The bankrupt act of the United States, by which the operation of the state insolvent laws has been suspended, contains a similar provision for the set-off in all cases of mutual debts or mutual credits between the parties. U. S. St. 1867, c. 176, § 20. Drake v. Rollo, 3 Bissell, 273. Hitchcock v. Bollo, lb. 276.*
The statutes of the Commonwealth, which authorize the justices of this court, sitting in equity, upon the application of the insurance commissioner, to restrain an insurance company which is insolvent, or in such a condition as to render its further proceedings hazardous to the public or to those holding its policies, from continuing its business, and to appoint receivers to take possession of all its property, contain no directions as to the proof of debts or the allowance of set-offs. St. 1855, c. 124, § 8. Gen. Sts. c. 58, § 6.

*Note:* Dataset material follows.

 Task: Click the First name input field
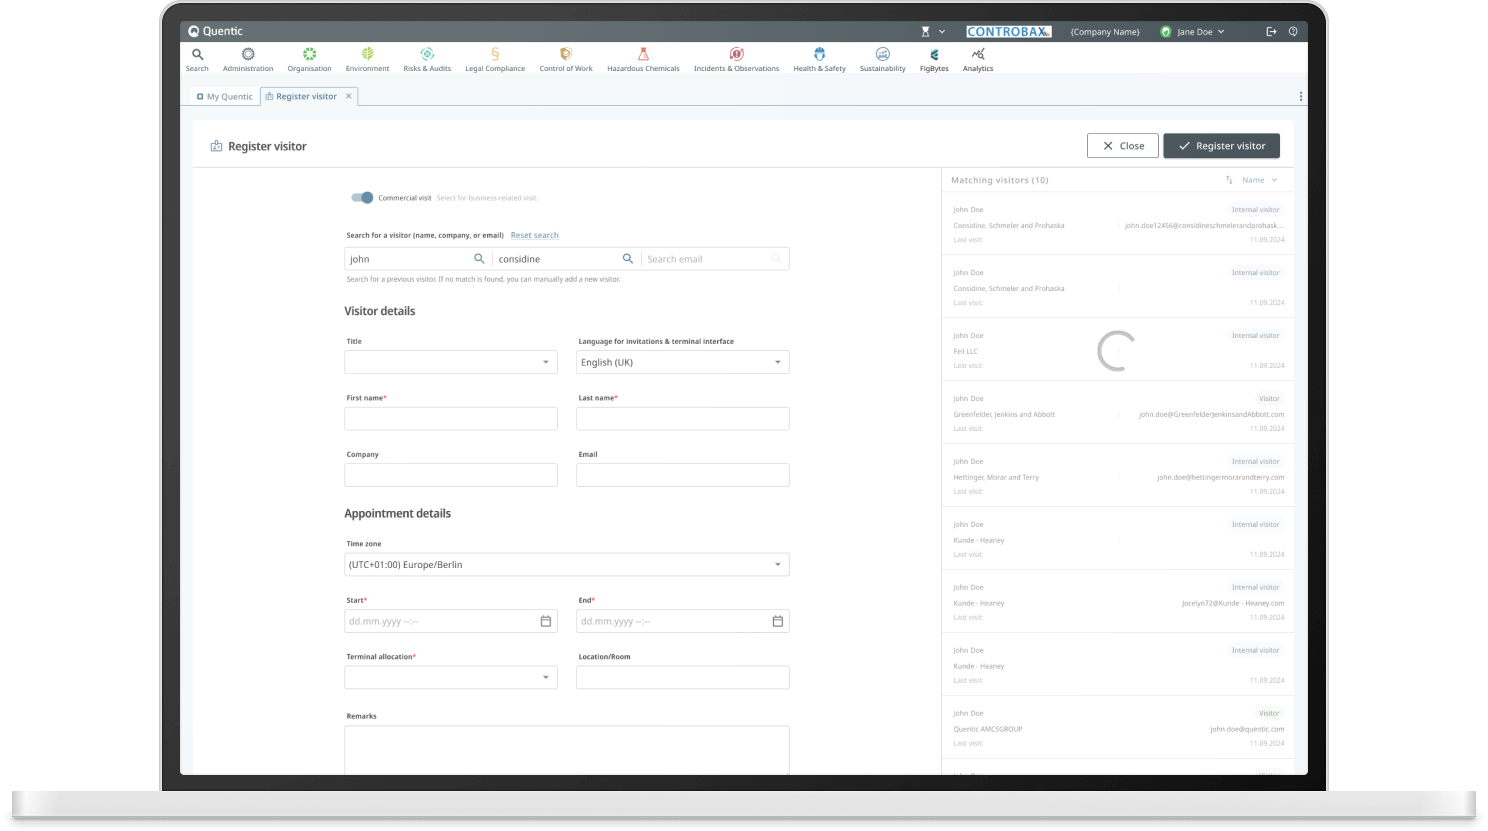451,419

But we are of opinion that the same rule should be applied in ascertaining the balances due between the corporation and its *136creditors and debtors at the time of the judicial sequestration of its property, where the proceedings are instituted by the insurance commissioner, under these statutes, as when instituted by the corporation or its creditors under the insolvent or bankrupt laws. Equity will not permit the general rule upon the subject (where no fraud is shown) to be affected by the question by whom or in what form the proceedings, upon which the assets of the corporation are distributed among its creditors, are set in motion.

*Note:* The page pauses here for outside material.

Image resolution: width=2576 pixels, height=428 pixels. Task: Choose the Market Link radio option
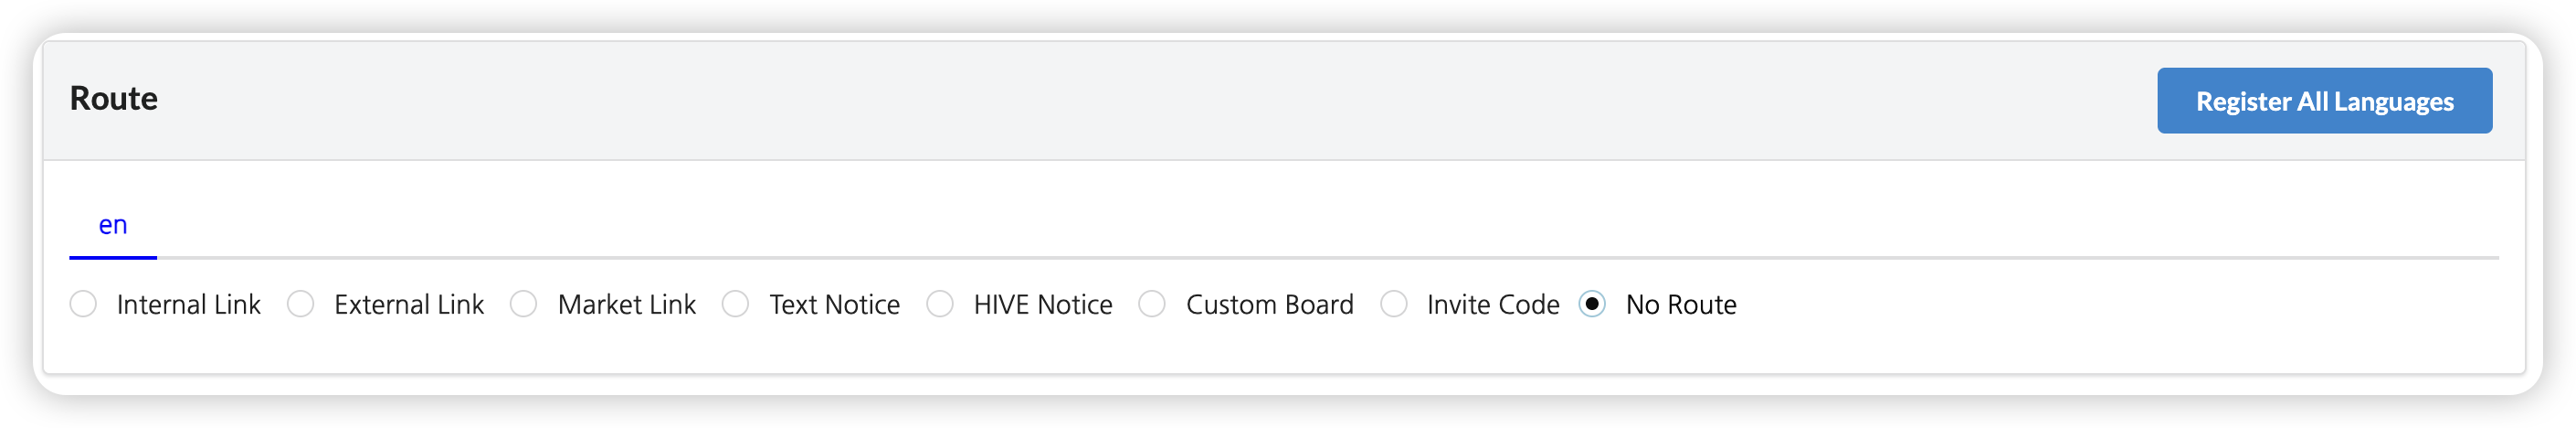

Being of opinion, for this reason, that the set-offs should be allowed, it is unnecessary to refer particularly to the opinions in Commonwealth v. Phoenix Bank, 11 Met. 129, and Colt v. Brown, 12 Gray, 233, which related to banking corporations not subject to proceedings under the insolvent acts; or to consider the decisions, fully collected at the argument, upon the question whether, under the circumstances of these cases, a set-off could be allowed in an action at law, or would be ordered by a court of equity, in the absence of any agreement of the parties or any provision of statute in obedience or regard to which its discretion should be exercised. Petitions granted.